From the village of Ozette on the westernmost point of Washington’s Olympic Peninsula, members of the Makah tribe hunted whales and fished for halibut. They smoked their catch on racks and in smokehouses and traded with neighboring groups from around the Puget Sound and nearby Vancouver Island. Ozette was one of five main villages inhabited by the Makah, an Indigenous people who have been based in the region for millennia and who now mostly live about 15 miles north in Neah Bay on the peninsula’s tip. Tribal oral history and archaeological evidence suggest that, sometime between 1500 and 1700, at least a century before Makah people first came into sustained contact with Europeans, a mudslide destroyed part of the village, covering several longhouses and sealing in their contents. Thousands of artifacts that would not otherwise have survived, including baskets, cradles, clothing, and sleeping mats, as well as bows and arrows, fishhooks, clubs, and other whaling paraphernalia, were preserved under the mud.

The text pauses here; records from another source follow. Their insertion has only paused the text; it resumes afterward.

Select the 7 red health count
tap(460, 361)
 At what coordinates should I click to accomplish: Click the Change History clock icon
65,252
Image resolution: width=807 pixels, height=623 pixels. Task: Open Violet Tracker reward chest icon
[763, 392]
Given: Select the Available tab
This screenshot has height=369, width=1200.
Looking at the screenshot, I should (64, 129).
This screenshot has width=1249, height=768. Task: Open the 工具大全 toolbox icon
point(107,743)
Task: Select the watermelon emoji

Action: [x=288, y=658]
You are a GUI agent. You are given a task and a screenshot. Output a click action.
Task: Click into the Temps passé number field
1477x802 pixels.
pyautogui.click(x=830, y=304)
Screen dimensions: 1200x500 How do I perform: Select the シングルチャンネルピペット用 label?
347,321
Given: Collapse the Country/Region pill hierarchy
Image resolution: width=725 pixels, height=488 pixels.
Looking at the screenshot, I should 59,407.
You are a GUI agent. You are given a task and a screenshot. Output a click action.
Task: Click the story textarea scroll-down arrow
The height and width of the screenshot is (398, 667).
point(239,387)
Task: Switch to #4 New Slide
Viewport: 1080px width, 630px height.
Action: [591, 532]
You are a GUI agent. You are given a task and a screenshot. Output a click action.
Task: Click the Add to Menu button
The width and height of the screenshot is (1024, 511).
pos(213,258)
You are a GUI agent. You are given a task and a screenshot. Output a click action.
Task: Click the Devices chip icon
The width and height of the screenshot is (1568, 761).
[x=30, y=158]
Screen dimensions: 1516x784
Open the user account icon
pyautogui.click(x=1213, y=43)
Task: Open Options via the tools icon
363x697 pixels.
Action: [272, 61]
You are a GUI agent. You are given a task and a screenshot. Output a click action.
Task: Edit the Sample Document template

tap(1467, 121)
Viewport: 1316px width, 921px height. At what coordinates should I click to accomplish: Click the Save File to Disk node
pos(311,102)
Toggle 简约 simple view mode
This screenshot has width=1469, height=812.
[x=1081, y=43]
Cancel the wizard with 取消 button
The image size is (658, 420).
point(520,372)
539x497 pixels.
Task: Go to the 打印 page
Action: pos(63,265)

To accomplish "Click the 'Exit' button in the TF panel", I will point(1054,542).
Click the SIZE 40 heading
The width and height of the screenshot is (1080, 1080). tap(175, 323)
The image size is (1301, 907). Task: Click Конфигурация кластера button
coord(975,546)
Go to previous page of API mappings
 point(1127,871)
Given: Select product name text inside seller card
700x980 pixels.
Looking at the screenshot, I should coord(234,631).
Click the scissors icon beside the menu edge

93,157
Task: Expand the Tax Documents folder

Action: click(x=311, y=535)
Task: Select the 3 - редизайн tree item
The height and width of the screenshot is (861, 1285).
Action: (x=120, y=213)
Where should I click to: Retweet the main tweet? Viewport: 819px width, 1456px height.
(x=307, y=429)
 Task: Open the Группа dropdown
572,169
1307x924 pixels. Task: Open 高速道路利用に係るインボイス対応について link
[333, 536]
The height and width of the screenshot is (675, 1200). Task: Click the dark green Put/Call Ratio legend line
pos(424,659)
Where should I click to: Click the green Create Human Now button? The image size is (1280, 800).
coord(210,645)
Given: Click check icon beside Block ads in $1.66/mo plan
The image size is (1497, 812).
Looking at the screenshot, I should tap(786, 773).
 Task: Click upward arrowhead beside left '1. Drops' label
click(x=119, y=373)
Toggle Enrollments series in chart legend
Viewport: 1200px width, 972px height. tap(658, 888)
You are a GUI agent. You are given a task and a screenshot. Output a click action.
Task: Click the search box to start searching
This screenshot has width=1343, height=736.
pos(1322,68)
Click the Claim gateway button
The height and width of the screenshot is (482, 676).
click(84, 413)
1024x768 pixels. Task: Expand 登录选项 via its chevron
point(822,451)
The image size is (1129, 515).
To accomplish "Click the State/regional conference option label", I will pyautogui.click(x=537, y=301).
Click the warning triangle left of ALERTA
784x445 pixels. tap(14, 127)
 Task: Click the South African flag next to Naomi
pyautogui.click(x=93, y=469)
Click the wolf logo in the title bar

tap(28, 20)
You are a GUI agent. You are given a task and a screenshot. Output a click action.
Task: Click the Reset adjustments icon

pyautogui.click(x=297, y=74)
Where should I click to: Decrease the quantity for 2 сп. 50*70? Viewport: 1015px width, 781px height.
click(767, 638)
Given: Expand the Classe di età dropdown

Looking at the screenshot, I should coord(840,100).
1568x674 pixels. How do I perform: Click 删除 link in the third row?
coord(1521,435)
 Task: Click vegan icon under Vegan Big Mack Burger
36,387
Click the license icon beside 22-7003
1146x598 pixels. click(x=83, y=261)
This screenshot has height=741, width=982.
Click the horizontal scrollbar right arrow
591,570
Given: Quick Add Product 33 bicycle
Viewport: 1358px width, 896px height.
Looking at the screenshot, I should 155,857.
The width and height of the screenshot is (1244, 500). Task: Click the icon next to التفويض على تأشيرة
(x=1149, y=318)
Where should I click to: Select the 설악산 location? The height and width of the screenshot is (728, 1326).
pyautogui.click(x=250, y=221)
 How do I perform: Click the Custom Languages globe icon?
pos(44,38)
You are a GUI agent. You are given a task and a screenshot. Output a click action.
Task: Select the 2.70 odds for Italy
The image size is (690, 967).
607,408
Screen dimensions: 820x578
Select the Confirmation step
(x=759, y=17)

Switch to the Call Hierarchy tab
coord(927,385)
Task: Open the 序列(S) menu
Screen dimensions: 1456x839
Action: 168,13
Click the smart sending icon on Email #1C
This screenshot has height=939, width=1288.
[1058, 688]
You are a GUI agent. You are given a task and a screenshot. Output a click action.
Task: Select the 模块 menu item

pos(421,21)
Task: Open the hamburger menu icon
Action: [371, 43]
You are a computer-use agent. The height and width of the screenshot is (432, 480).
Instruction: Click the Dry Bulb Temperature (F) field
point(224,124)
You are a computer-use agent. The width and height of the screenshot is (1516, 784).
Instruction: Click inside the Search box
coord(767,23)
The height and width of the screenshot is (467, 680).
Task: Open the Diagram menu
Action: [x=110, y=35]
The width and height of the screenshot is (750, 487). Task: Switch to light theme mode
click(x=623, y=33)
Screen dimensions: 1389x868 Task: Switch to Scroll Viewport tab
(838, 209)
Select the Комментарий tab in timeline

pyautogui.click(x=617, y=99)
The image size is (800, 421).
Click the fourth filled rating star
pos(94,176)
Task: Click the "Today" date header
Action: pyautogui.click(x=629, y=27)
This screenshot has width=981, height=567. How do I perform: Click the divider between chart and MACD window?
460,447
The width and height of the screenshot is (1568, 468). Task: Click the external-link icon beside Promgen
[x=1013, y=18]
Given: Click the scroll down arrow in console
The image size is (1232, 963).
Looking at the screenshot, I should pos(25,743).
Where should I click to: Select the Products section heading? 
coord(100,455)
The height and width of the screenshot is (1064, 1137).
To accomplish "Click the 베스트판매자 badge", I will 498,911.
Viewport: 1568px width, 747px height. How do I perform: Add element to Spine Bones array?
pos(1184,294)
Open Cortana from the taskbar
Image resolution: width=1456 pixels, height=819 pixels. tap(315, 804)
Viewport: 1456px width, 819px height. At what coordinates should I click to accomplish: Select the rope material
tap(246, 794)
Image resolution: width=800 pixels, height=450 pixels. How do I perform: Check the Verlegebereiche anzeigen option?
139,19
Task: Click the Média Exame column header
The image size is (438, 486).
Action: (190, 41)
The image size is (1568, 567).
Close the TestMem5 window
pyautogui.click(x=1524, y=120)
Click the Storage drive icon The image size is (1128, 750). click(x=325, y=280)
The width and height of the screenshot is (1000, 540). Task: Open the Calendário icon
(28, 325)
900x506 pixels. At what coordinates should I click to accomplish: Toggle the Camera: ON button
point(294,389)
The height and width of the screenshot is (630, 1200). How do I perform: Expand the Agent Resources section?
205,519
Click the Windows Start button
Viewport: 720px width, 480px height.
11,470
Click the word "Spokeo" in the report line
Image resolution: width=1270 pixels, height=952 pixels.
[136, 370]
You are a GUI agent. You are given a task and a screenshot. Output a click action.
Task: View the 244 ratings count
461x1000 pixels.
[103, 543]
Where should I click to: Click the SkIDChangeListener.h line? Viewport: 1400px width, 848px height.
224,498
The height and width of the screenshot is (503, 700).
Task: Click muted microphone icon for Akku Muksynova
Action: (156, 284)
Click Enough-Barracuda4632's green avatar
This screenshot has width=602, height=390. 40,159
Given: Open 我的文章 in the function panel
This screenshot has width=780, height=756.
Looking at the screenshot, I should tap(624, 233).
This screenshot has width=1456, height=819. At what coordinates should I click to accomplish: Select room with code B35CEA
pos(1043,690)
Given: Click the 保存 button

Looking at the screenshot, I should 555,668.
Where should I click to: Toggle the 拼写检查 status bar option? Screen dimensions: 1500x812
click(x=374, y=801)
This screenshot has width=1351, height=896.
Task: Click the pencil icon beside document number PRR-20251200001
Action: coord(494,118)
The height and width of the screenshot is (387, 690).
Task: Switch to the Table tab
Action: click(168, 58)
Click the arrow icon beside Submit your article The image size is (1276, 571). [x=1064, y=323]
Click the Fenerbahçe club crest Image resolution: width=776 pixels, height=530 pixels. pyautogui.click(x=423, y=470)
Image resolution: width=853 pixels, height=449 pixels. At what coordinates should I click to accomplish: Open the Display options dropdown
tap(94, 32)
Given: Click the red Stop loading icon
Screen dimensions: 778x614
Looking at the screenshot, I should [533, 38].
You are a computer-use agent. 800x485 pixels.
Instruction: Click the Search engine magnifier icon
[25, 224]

In 1970, a storm caused coastal erosion that revealed the remains of these longhouses and artifacts. Collaborative excavations were launched by Makah community members and Washington State University archaeologist Richard Daugherty. The excavations lasted for 11 years and unearthed more than 55,000 artifacts, hundreds of which are now on display at the Makah Museum, housed at the Makah Cultural and Research Center in Neah Bay. The center’s executive director, Janine Ledford, visited the excavations as a child and studied traditional Makah basketry, learning to make mats and replicas of harpoon sheaths for museum exhibitions. “I learned to weave an older style of beautiful, functional basketry based in part on examples found at Ozette,” says Ledford. “One outcome of the excavations was that Makah artists, including carvers and weavers, were really inspired by the artifacts that were uncovered. They have incorporated forms and styles from objects discovered at Ozette into their work.”
THE SITE
Members of the Makah tribe no longer live at Ozette, but they still visit the area to camp, hike, and fish. In 1981, after the excavations were completed, the site was filled in, and thus the archaeological remains are no longer visible. Along a picturesque four-mile hike to a remote beach, there are rocks featuring Makah petroglyphs. The artwork, Ledford says, includes designs similar to those on objects recovered from Ozette now on display at the Makah Museum in Neah Bay. One of these artifacts is a wooden model of the dorsal fin of a female killer whale inlaid with more than 700 sea otter teeth. Interpretive displays and presentations provide background on the material culture and history of the Makah people.
WHILE YOU’RE THERE
Bring your passport and cross from Port Angeles, Washington, to Victoria, British Columbia. Ferries run daily for those who want to experience the beauty of the Strait of Juan de Fuca, a passage navigated by Makah mariners for thousands of years.